“Don’t ask what the world needs. Ask what makes you come alive, and go do it. Because what the world needs is people who have come alive.” – Howard Thurman, theologian.
Did you ever feel or think “I know exactly WHAT I need to do to be (insert goal here).” Mine was always the same (healthy and happy)… But then you lose your way, or life gets busy and you do exactly the opposite of what you know you SHOULD do? I have spent most of my life doing that exact thing but I think I have found the missing pieces of the puzzle.
In the last 24 hours I have started and finished the book “The Gifts of Imperfection.” by Brene Brown. It is about embracing your vunerabilities and fears and letting go of who you THINK you SHOULD be and just BE WHO YOU ARE.
I realized something while reading the book. Something huge. Something that will change my life forever…
I have spent my whole life trying to be the person I think I should be, or what I believed others wanted me to be. I did that by changing and molding to the people that were around me. As authentic as I am as a person, I have always wanted to make people happy… so I molded to their opinions of me. I would also need their approval for decisions I made. I never trusted my own gut. As authentic as I believe I have been my whole life, that authenticity was based on others opinions of me. A very small number of people actually know ME.
There is something terrifying about putting yourself out there and being ok with who you are. Making your own decisions. Being authentic means that when someone hurts you, or you make a bad decision, or you fail it’s on YOUR BACK. It’s all real. It is raw. And it hurts when it doesn’t work out.
The funny thing is that the decisions I have made without approval (and sometimes against the advice of my advisors) have been the best decisions of my life. They involved BIG RISK and they were SCARY. But as scary as they were, and how doubtful I was about following my gut… I did. I followed what my heart, my head, and my gut was saying… and I will forever be greatful that I had the courage to do so.

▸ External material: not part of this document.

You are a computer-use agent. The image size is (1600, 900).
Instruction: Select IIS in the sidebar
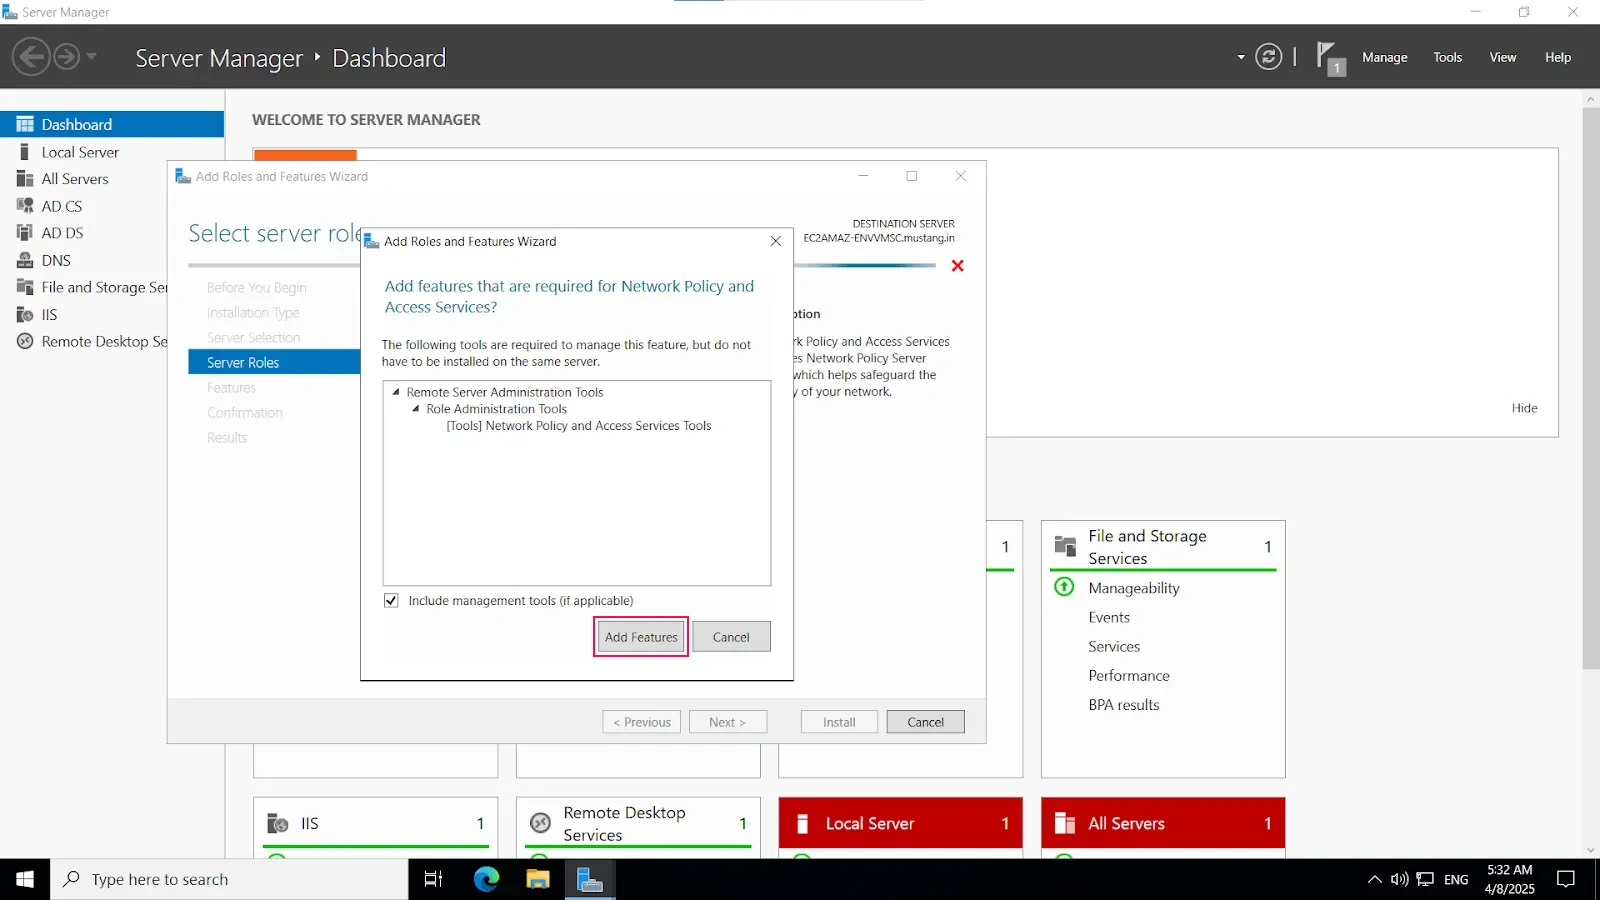[x=47, y=314]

Some (including the people I used to listen to) would call it stupidity. Going against the norm.
Every decision that has been courageous and involved risk brought me closer and closer to me. To who I want to be.
“The thing that is really hard, and really amazing, is giving up on being perfect and beginning the work to becoming yourself” – Anna Quinlen
It is a work in progress. When I feel very vunerable I start to doubt myself and those huge decisions… which will usually lead me into a “Shame Spiral” and I start to panic… which usually causes me to make bad decisions. I eat or drink booze to fill the void or even worse I just shut down and do NOTHING. Wasting time doing mindless things to avoid feeling the pain.
I was going to list the things that put me into this spiral but I have come to realize that they are super personal and to be kept to the ones close to me. But I will say it usually goes something like this… “Who is going to love the real me and everything that comes with it and am I ever going to be the person I want to be…and usually also includes something about being able to afford my life and dying alone.” Something like that but with more detail.
The point is that we all feel that way… even the most successful people, the happy ones, the ones that seem to have it all put together. They don’t. No one does. They have insecurities, and struggle. And if they don’t…well… they all fart and poop and have all probably had diarrhea. So there. No one is perfect. And it’s the ones that pretend to be that you should be weary of.
So learn to trust yourself, find your gut and go forth in the world with gusto and pride. Be silly, be yourself. Some people might not like you… and that’s ok. Some people might think you are crazy, or stupid.
I think you are courageous.
There is nothing more courageous then being yourself.
Brene Brown describes hope as having the ability to set realistic goals, figuring out how to acheive those goals (including being flexibile and having alternate routes), and believing we can do it.
So in her words “Hope is a combination of setting goals, having the tenacity and perseverance to pursue them, and believing in our own abilities”.
So be authentic, courageous, and have hope. It won’t always be sunshine and rainbows but there is no better feeling then self-love and acceptance.
“Often people attempt to live their lives backwards: they try to have more things, or more money, in order to do more of what they want so that they will be happier. The way it actually works is the reverse. You must first be who you really are, then do what you really need to do, in order to have what you want.” -Margaret Young
Note: This post was inspired by the book “The Gifts of Imperfection by Brene Brown and all quotes come from the book. If you liked this post you would LOVE this book.